There is no shortage of wearable technology with sensors built into them. But what if those wearables and sensors weren’t as noticeable as traditional sensor technology like smartwatches? Scientists are testing eco-friendly sensors inspired by spider silk that go right on the skin.

Web Sensor

Researchers from the University of Cambridge developed a method that directly prints eco-friendly sensors onto biological surfaces. The sensors are also adaptable and subtle. In addition, they are similar to spider webs because they can stink on organic surfaces like human skin or flower petals. According to researchers, the “spider silks” incorporate bioelectronics that allows users to add different sensing abilities to the “web.”

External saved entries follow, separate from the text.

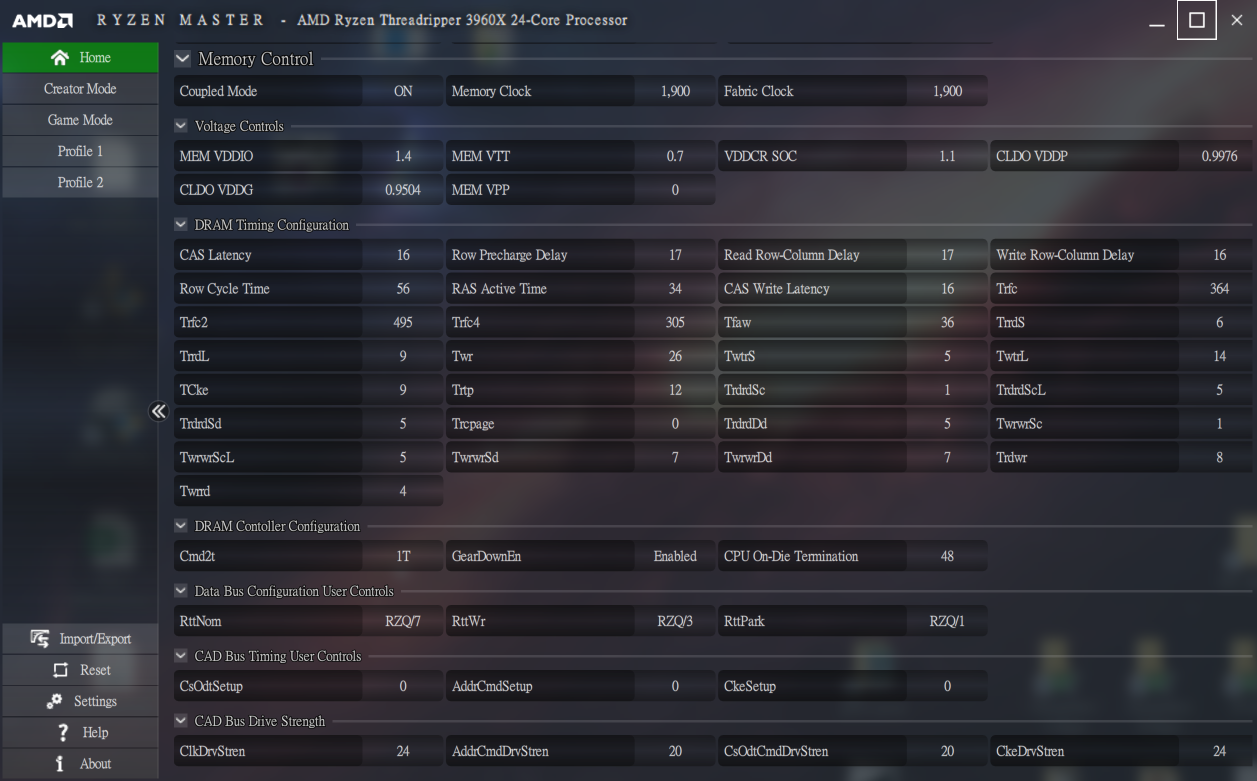Collapse sidebar with double-chevron arrow
1257x781 pixels.
[x=158, y=411]
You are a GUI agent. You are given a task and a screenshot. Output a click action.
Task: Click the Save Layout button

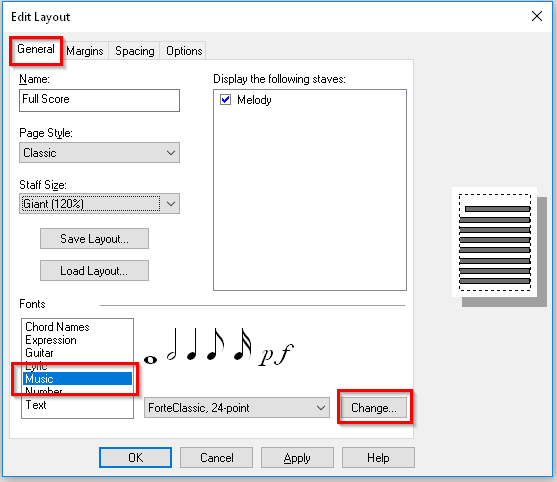[94, 239]
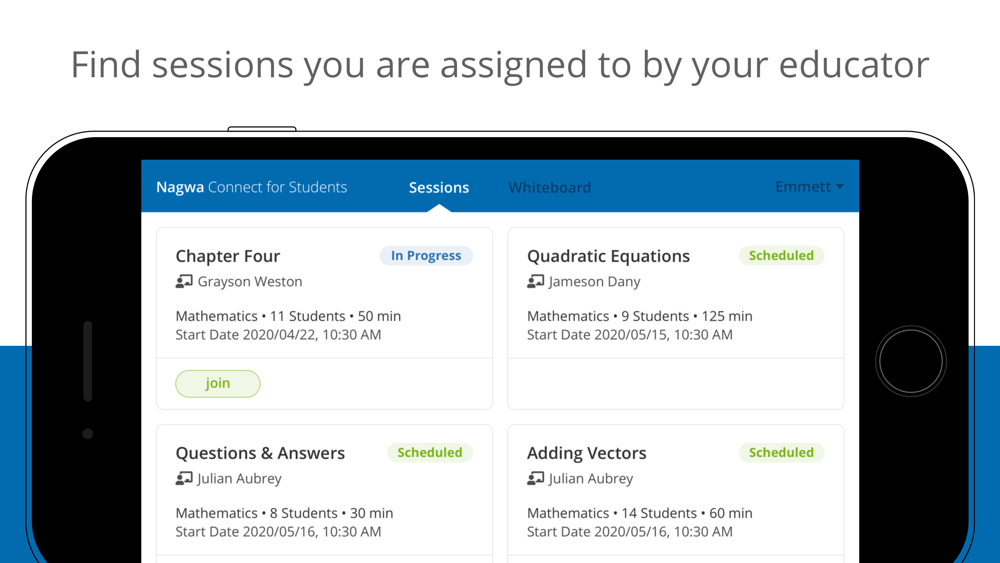The width and height of the screenshot is (1000, 563).
Task: Click the Nagwa Connect for Students logo
Action: pyautogui.click(x=251, y=187)
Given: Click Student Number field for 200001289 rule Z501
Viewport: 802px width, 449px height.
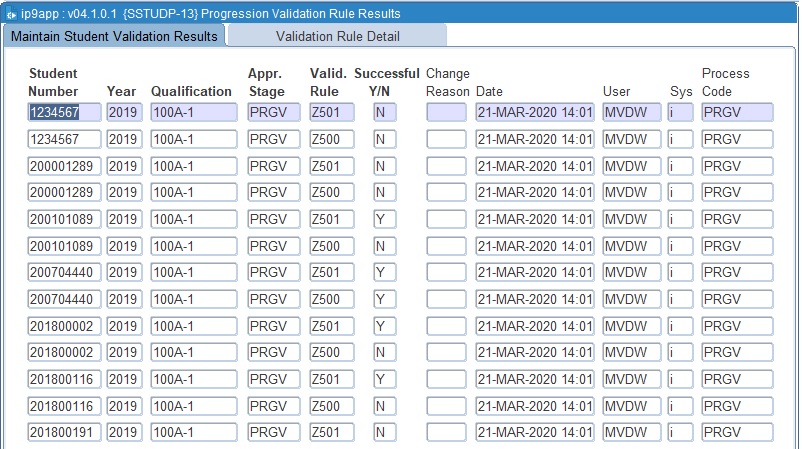Looking at the screenshot, I should pyautogui.click(x=62, y=165).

Researchers say the fibers are at least 50 times smaller than human hair. They say the fibers are so light that when they printed them directly onto a fluffy seedhead of a dandelion, the flower didn’t collapse. When they print it onto human skin, the fiber sensors conform to it without blocking sweat pores. A user can wear the sensor without even knowing it’s there. The tests performed on a human finger suggest the sensors can monitor health. Additionally, it is a low-emission and low-waste method of printing for augmenting living structures. There is a range of fields that could use them, including healthcare, virtual reality, electronic textiles, and environmental monitoring.

Human skin is incredibly sensitive; however, augmenting it with electronic sensors could open up a whole new way we interact with the world. For example, the electronic “spider web” sensors could help us understand skin sensations or increase “reality” in video games or virtual reality.

Sensor threads inspired by spider silk; Photo: University of Cambridge

Other Methods

Researchers say electronic sensors are more comfortable and less intruding than other wearable technologies, like smartwatches. “If you want to accurately sense anything on a biological surface like skin or a leaf, the interface between the device and the surface is vital,” said Professor Yan Yan Shery Huang from Cambridge’s Department of Engineering, who led the research. “We also want bioelectronics that are completely imperceptible to the user, so they don’t in any way interfere with how the user interacts with the world, and we want them to be sustainable and low waste.”

There are multiple ways to make wearable sensors, but they come with drawbacks. For example, flexible electronics are normally printed on plastic films. Typically, plastic films don’t allow gas or moisture to pass through. According to the University of Cambridge researchers, other researchers have discovered flexible electronics that let gas through, like artificial skin. However, it gets in the way of normal sensations. Additionally, wasteful manufacturing methods rely on a lot of energy.

Of course, 3D printing is another popular route. But, it is not without its faults. While it is less wasteful than other production methods, it creates thicker products. Spinning the fibers produces devices that are not noticeable to the user. However, researchers say the devices don’t have a high degree of sensitivity and are difficult to transfer onto objects.

Spider Silk Method

The Cambridge researchers found a new way to make high-performance bioelectronics for biological surfaces. They print the material directly on surfaces like human skin or flower petals. The researchers take inspiration from spiders, which use minimal materials but create strong and sophisticated structures for their surroundings.

Using a biocompatible conducting polymer, hyaluronic acid, and polyethylene oxide, the researchers spin their bioelectronic “spider silk.” Researchers can control the spinnability because the fibers are produced from a water-based solution at room temperature. The orbital spinning method allows the fibers to morph into living structures, down to human fingerprints.

“Our spinning approach allows the bioelectronic fibers to follow the anatomy of different shapes, at both the micro and macro scale, without the need for any image recognition,” said Andy Wang, the first author of the paper. “It opens up a whole different angle regarding how sustainable electronics and sensors can be made. It’s a much easier way to produce large area sensors.”

According to the Cambridge team, the sensors simply wash away at the end of life. In addition, they can repair the sensors at any time and in any place.

Huang said, “These sensors can be made on-demand, right where they’re needed, and produce minimal waste and emissions.”